Look how tightly bunched the 2002 teams are in the middle and compare that with the 2007 season.
One last picture. The histogram of the 2008 NFL season.

Conslusions:
According to my measure of entropy, the level of parity in the NFL over three of the last 4 seasons has been very low. There does not, however, appear to be any upward trend in the amount of parity; rather, it seems as if the level of parity in the league varies trendlessly from year to year.
2002 was a season with unusually high parity with many teams finishing with similar records.

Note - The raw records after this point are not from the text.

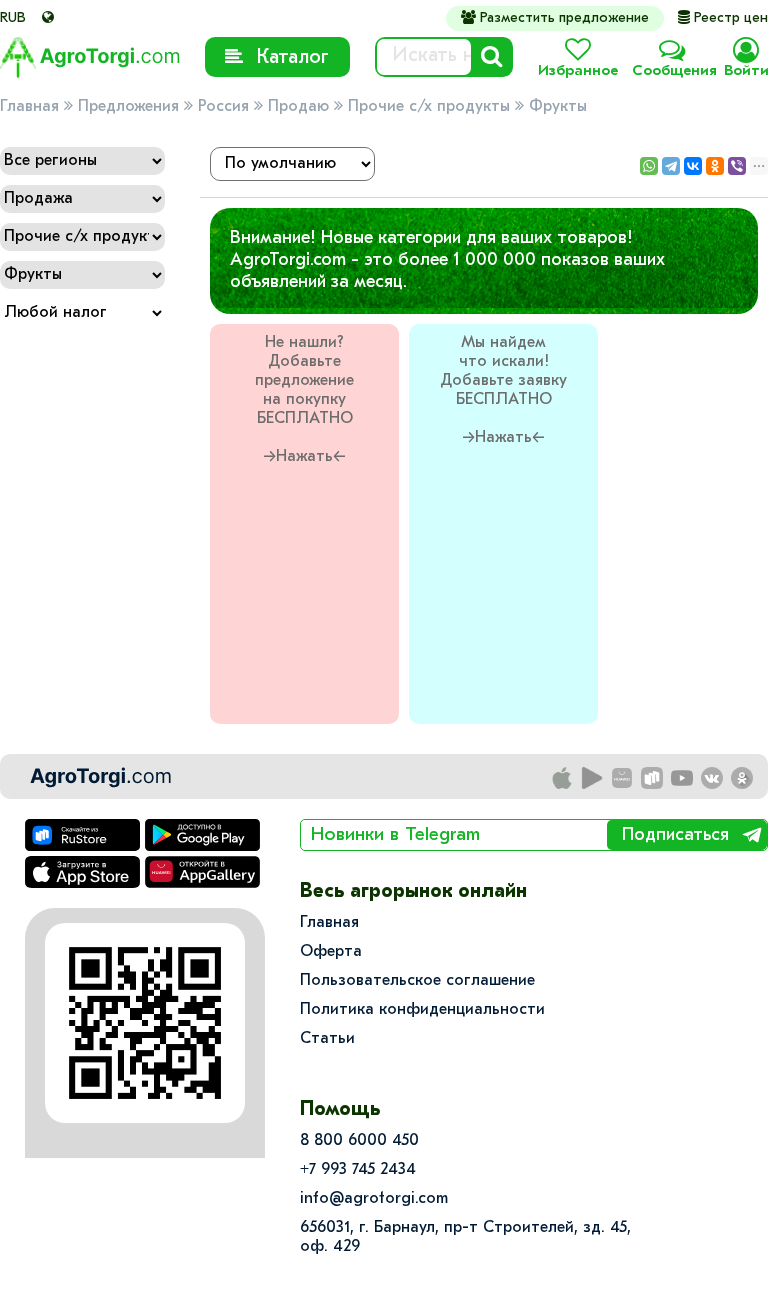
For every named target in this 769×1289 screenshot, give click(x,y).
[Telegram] (671, 166)
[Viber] (737, 166)
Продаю (298, 107)
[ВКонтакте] (693, 166)
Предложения (128, 107)
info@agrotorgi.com (374, 1199)
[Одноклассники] (715, 166)
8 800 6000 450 (359, 1141)
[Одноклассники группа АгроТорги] (743, 779)
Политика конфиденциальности (422, 1010)
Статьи (327, 1039)
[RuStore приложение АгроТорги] (653, 779)
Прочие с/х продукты (429, 107)
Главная (29, 107)
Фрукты (558, 107)
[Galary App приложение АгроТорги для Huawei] (623, 779)
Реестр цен (723, 18)
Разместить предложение (555, 18)
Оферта (331, 952)
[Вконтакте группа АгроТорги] (713, 779)
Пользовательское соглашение (417, 981)
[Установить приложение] (593, 779)
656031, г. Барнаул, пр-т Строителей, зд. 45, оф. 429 (465, 1237)
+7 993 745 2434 (358, 1170)
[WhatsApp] (649, 166)
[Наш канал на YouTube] (683, 779)
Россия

One final thought: I would argue that parity is bad for the league. When there is no standout team, it is difficult to market exciting games. Isn’t it more compelling to watch a play-off game featuring teams who absolutely dominated the regular season (Think Green Bay, Dallas, New England, and Indianapolis from 2007), than a slug fest of mediocrity between two teams that made it into the play-offs by default (I’m looking at you Arizona and San Diego). When parity is high, everyone is mediocre, but someone has to win by default. When there is high entropy good teams exist. I’ll take the latter any day of the week.